Congress passed the Professional and Amateur Sports Protection Act (“PAPSA”) in 1992 and essentially banned gambling, with exceptions for Nevada, Delaware, Oregon and Montana. However, given his background as a one-time casino owner, some in the industry are reportedly hopeful that Trump will finally be what is needed to overturn the 25-year-old federal ban.

A lot has changed in 25-years, mostly due to the development of the internet, you now have offshore gambling and the rise of daily fantasy sports (and the ongoing fight over its status as gambling or game of skill).  None of which was even on the radar back in 1992.  What’s more, the commissioner of a major American sports league, NBA commissioner Adam Silver, is now actually a proponent of legalized gambling.

According to Fox Business, Silver’s support has led others to take a new look at possibilities of legalized gambling.  It some ways,  it seems analogous to the recent changing attitudes about marijuana after politicians saw the tax potential associated with legalizing the drug.  The talk of an expanded sports gambling industry generally seems to center on the possibilities of taxation that would go along with it.  If tax revenue projections for sports gambling are anywhere close to as high as some of the numbers from legalized marijuana recently reported out of Colorado, it seems likely that politicians from cash strapped states would throw their support behind overturning the federal ban.

Geoff Freeman, president and CEO of the American Gaming Association recently told the network, “We are entering a perfect storm of interests among broadcasters, among owners of individual sports teams, we have what’s clearly been 25 years of a failed law.”

Freeman then referenced Trump’s interview with sport radio host Colin Cowherd in November 2015.  As the GOP frontrunner at the time, Trump was asked about sports gambling and daily fantasy sports and replied, “I’m OK with it because it’s happening anyway.
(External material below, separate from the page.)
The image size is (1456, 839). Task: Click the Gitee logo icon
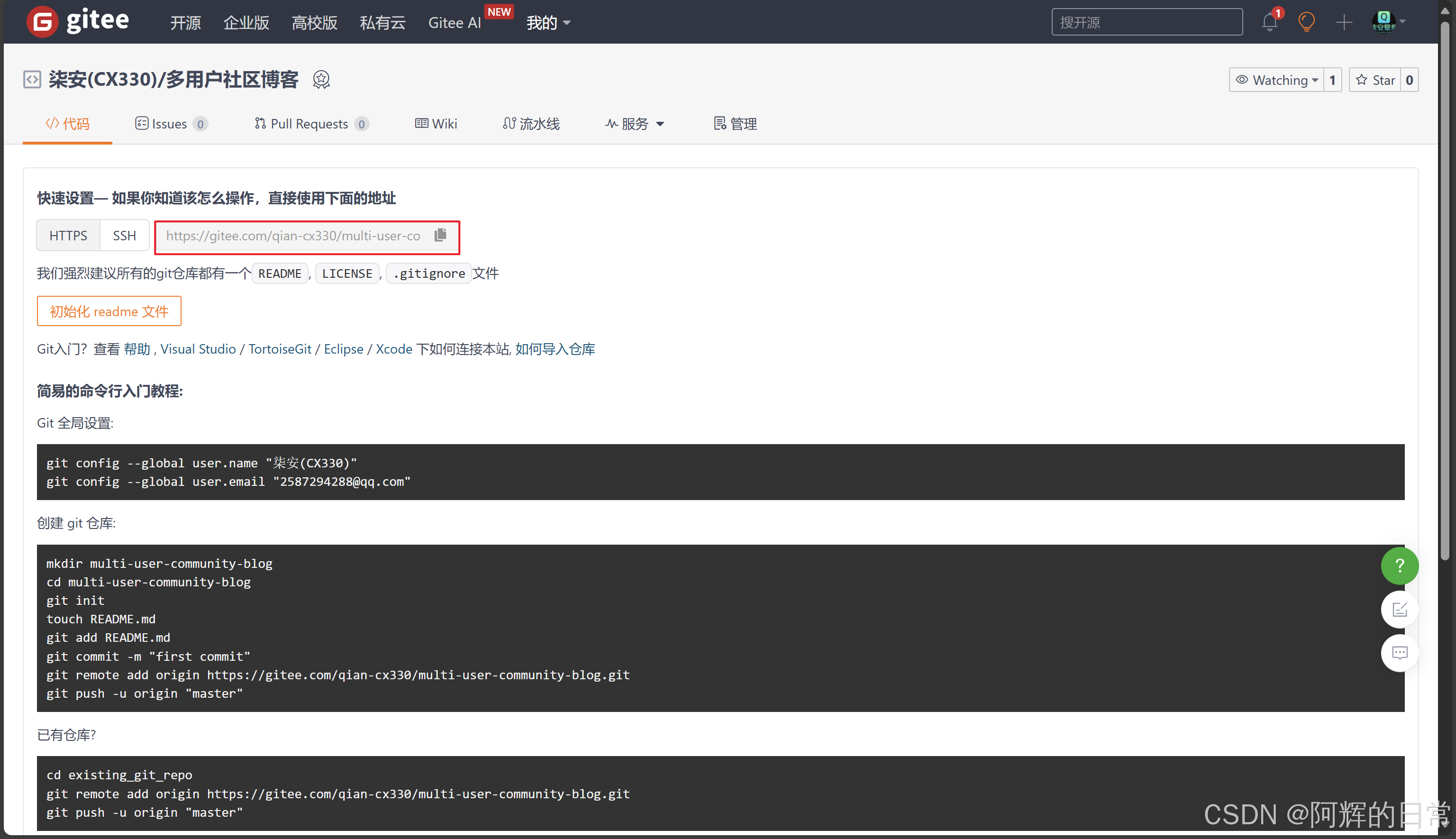(x=42, y=22)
Whether you have it or you don’t have it, you have it.”

Freeman takes it as a good sign, saying, “I think we have everything coming together to support a regulated environment.”
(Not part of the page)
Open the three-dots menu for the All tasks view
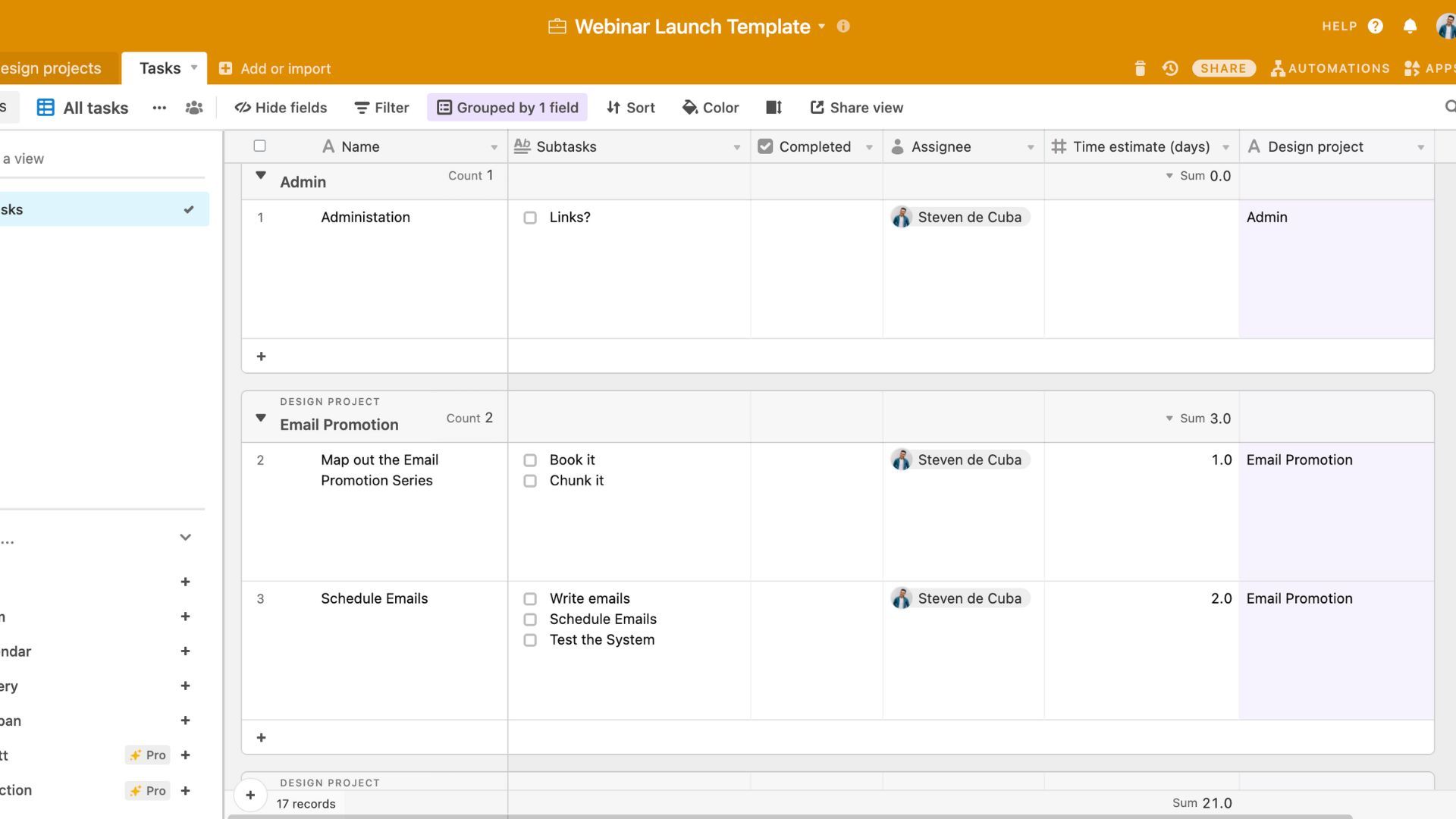 159,108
But perhaps most importantly, proponents of ending the ban say all it has accomplished is the creation of a massive black market or underground gambling operation worth billions.  According to the American Gaming Association — a major pro-gambling lobbying group — the current underground gambling market, with no regulation, handles at least $150 billion in illegal bets per year.

Trump’s Transition Team did not comment to the network on their plans for the future of sports gambling.

However, some believe a major effort will be launched early in Trump’s first term to repeal the 1992 law. Again, as has happened with marijuana, public opinion is reportedly changing, rapidly, and that makes it easier on politicians to vote to repeal the law.

And if Congress is still not quite ready, a handful of states have lawsuits pending already, essentially trying to get around the 1992 ban.  It may take just one favorable court opinion and that could pave the way for other states to open up gambling within their borders.